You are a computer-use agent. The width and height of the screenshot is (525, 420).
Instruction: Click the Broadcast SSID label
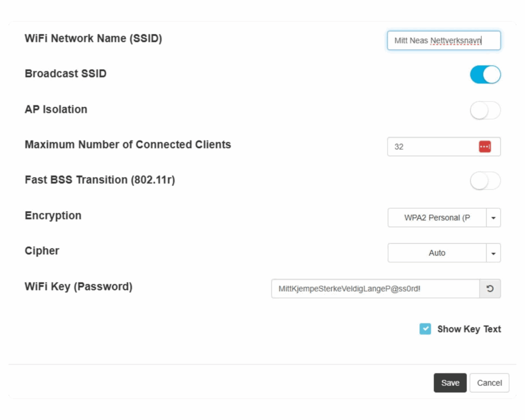pyautogui.click(x=66, y=74)
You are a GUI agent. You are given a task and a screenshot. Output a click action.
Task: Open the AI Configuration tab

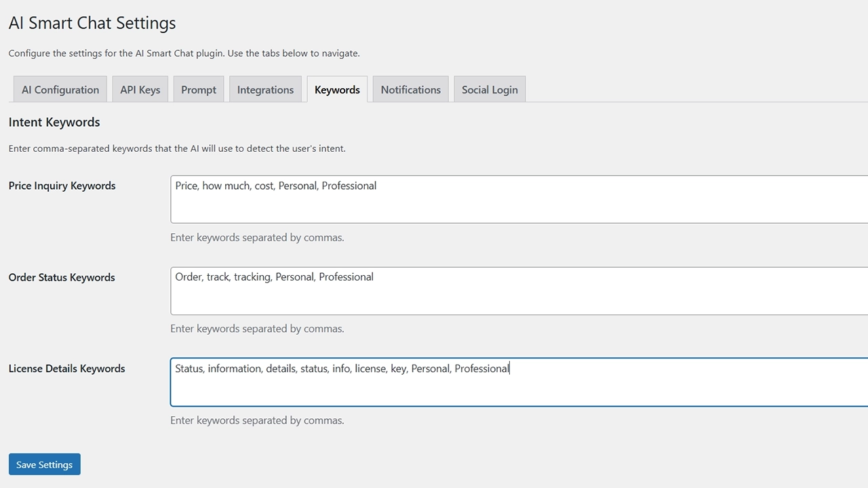tap(60, 89)
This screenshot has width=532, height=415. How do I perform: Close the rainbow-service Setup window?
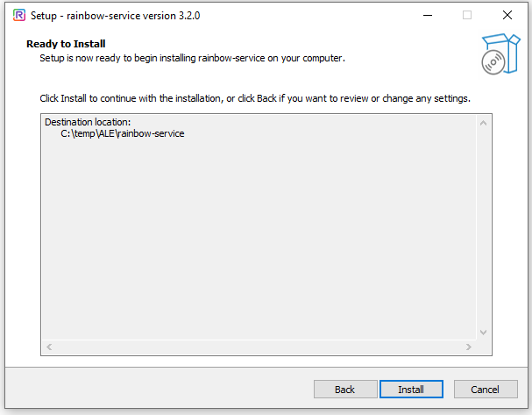click(x=507, y=15)
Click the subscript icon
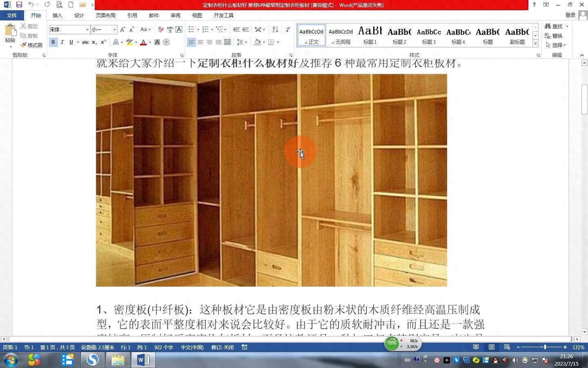Image resolution: width=588 pixels, height=368 pixels. (95, 42)
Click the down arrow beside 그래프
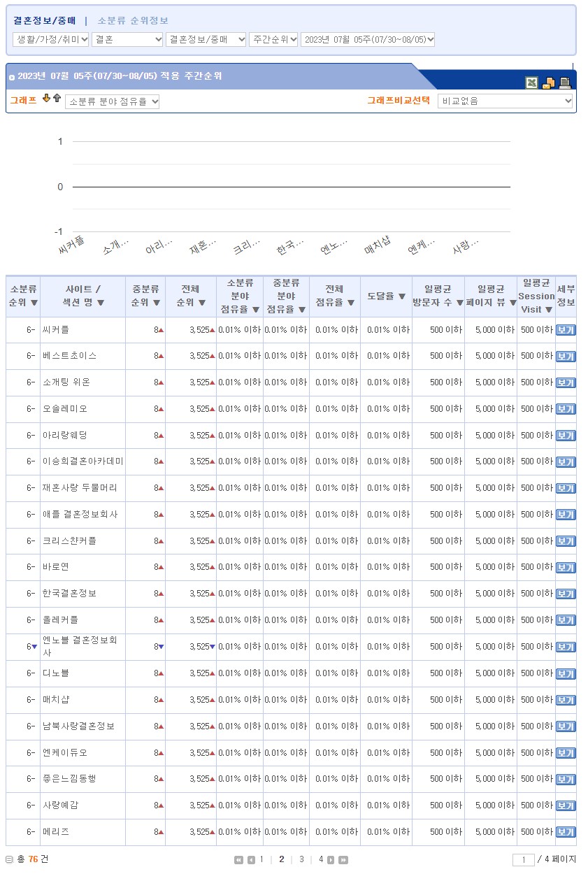588x888 pixels. pyautogui.click(x=46, y=99)
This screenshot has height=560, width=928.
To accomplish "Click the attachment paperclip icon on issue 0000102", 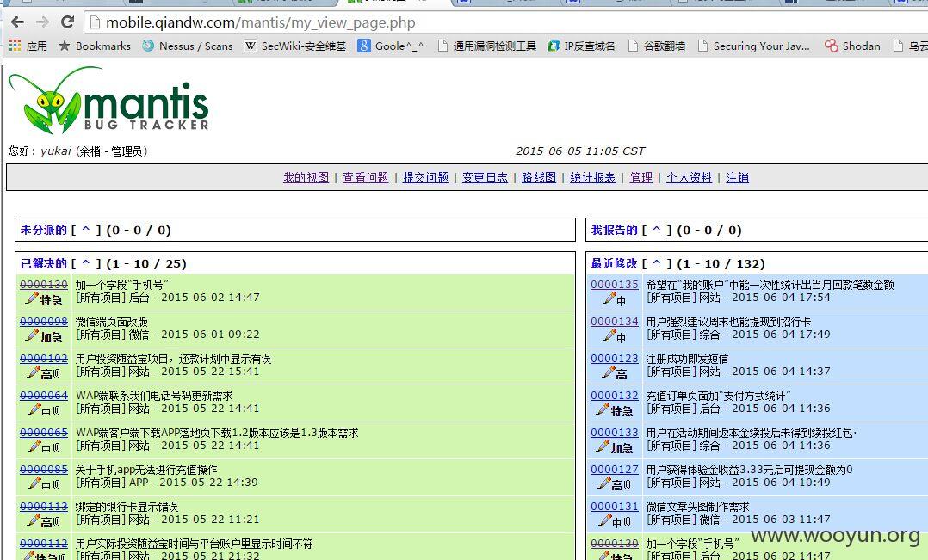I will [57, 373].
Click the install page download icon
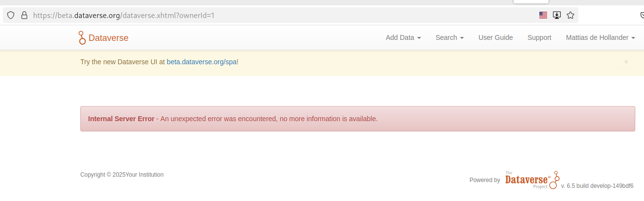 coord(557,15)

:::

PROBLEM DETAILS: Extract, word for word, each line from the top of the data down to and including the line with "This screenshot has height=560, width=928."; skip the pictures.

REPLY:
You are a computer-use agent. The width and height of the screenshot is (525, 420).
Instruction: Click the Broadcast SSID label
pyautogui.click(x=66, y=74)
You are a GUI agent. You are given a task and a screenshot. Output a click action.
Task: Open the AI Configuration tab

tap(60, 89)
This screenshot has width=532, height=415. How do I perform: Close the rainbow-service Setup window?
click(x=507, y=15)
Click the subscript icon
Image resolution: width=588 pixels, height=368 pixels. (95, 42)
Click the down arrow beside 그래프
588x888 pixels. pyautogui.click(x=46, y=99)
This screenshot has height=560, width=928.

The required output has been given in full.